The Workplace Relations (Employment Choices) Act 2005 (the ‘Act’) came into effect on 27 March 2006. The Act makes a number of radical changes to the existing State and Federal Industrial Relations Law.

The focus of this article will be on corporations established under the Corporations Act 2001 and their employees. If you are employed by such a corporation or if you own or manage such a corporation then the Act will impact on your day to day operations.

Exclusion of State Laws

The Act is radical on a number of fronts.One of these is the attempt to exclude the long established State jurisdictions in respect of industrial relations and to create a unified national industrial relations system (Section 7C).

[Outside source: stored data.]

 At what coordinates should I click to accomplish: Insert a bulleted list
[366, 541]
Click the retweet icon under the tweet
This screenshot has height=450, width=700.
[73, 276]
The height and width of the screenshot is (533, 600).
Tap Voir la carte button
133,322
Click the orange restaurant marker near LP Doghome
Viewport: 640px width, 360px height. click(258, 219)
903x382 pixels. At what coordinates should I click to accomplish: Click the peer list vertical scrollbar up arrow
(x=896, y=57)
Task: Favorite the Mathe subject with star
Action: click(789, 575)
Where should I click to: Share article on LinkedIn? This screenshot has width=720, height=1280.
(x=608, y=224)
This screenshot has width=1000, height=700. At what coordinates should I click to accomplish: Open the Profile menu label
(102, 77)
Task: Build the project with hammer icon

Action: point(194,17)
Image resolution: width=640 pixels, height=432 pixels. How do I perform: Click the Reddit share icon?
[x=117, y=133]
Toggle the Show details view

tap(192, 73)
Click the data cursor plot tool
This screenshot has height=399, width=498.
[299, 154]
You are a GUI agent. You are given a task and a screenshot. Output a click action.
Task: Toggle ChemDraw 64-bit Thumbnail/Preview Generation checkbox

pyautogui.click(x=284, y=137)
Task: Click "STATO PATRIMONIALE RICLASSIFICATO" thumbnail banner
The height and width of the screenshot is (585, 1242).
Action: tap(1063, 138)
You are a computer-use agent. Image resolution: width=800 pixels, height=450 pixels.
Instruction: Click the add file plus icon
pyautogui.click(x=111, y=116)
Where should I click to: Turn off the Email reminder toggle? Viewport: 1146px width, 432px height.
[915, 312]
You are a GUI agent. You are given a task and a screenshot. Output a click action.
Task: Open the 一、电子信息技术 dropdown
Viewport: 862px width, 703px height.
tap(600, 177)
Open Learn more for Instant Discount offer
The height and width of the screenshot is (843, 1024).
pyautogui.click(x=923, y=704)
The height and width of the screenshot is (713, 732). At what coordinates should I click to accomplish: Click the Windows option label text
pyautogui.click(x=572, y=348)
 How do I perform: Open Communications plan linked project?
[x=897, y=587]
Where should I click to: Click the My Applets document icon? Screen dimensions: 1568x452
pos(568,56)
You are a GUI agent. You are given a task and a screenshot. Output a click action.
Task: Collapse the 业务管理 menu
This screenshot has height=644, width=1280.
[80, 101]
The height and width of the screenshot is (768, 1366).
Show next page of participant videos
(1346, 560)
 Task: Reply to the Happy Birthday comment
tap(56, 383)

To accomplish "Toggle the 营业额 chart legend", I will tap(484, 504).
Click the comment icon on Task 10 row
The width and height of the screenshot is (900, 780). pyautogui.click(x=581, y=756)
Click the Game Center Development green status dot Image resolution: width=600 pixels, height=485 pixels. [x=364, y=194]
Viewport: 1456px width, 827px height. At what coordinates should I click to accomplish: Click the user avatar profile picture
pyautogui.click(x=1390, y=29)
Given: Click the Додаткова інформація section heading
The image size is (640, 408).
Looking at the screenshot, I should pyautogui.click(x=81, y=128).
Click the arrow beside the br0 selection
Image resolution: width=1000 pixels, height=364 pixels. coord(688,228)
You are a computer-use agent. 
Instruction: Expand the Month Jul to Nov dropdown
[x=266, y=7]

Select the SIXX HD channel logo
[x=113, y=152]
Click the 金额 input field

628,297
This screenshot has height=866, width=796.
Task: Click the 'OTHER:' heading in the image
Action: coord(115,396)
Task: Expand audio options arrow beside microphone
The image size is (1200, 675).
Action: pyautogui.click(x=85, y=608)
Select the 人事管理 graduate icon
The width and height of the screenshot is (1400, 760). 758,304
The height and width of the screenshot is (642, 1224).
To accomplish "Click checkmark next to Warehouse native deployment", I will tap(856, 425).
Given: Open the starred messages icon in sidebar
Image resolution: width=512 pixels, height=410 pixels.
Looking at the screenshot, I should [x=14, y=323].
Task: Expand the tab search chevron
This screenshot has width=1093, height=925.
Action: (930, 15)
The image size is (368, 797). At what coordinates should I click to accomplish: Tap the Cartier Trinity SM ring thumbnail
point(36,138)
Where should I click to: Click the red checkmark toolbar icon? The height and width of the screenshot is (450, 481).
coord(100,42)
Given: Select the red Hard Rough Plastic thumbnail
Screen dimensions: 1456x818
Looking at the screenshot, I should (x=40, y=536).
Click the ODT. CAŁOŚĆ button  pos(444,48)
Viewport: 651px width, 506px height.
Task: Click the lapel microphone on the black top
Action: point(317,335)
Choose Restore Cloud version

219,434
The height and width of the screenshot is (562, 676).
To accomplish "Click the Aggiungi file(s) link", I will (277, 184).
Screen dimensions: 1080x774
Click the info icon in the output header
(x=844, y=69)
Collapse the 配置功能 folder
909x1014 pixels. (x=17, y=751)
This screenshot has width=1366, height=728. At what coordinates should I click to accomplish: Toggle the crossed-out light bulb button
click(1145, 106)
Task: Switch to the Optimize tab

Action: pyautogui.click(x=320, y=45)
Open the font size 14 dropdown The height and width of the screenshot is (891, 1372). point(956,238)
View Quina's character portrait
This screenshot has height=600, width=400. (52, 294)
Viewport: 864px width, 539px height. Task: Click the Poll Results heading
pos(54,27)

The Act will succeed in this objective (subject to the outcome of pending High Court challenge) for employees of “constitutional corporations” including corporations established pursuant to the Corporations Act.

State law however will continue to apply to the employees of sole traders and partnerships as well as state public servants and employees of incorporated associations which are not constitutional corporations because their trading activities are “peripheral” (such as certain clubs and charities).

In particular, the Act will override the State unfair dismissal laws embodied in the Industrial Relations Act (NSW) 1996 and its equivalent in other States and the unfair contracts jurisdiction under section 106 of the Industrial Relations Act (NSW).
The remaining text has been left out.